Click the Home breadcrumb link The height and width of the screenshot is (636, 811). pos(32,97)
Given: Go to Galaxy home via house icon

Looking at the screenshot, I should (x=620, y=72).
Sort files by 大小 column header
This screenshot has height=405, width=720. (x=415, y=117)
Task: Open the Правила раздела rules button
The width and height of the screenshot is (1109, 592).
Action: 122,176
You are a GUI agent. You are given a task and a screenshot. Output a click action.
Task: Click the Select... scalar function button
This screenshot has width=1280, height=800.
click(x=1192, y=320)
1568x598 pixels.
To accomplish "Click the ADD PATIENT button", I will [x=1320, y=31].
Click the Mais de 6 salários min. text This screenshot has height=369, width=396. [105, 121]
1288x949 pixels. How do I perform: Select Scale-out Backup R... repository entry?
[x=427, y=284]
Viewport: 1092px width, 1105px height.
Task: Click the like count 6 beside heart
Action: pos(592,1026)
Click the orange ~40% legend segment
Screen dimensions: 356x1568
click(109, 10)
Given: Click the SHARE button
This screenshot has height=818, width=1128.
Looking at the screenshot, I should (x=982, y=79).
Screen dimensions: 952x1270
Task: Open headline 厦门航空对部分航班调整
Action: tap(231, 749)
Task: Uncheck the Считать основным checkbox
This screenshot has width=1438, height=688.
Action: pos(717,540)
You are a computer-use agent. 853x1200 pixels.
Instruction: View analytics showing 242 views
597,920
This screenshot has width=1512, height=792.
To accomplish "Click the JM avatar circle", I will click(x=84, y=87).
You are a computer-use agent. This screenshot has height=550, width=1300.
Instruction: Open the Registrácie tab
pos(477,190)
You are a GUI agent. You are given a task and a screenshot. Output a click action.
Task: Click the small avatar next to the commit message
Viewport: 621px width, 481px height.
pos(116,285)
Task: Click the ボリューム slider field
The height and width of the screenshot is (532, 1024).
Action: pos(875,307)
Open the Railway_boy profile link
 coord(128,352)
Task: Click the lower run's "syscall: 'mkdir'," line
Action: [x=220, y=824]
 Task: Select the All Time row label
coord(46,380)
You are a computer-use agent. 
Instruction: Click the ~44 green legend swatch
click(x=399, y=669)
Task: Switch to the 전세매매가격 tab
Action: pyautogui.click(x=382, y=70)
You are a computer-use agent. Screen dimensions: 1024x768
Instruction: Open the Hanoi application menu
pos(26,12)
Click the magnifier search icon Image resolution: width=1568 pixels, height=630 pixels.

━━━━━━━━━━━━━━━━

Work required:
Whenever "avatar" shows up in a line of the listing, copy that whole line.

Written response:
To accomplish "Click the JM avatar circle", I will click(x=84, y=87).
Task: Click the small avatar next to the commit message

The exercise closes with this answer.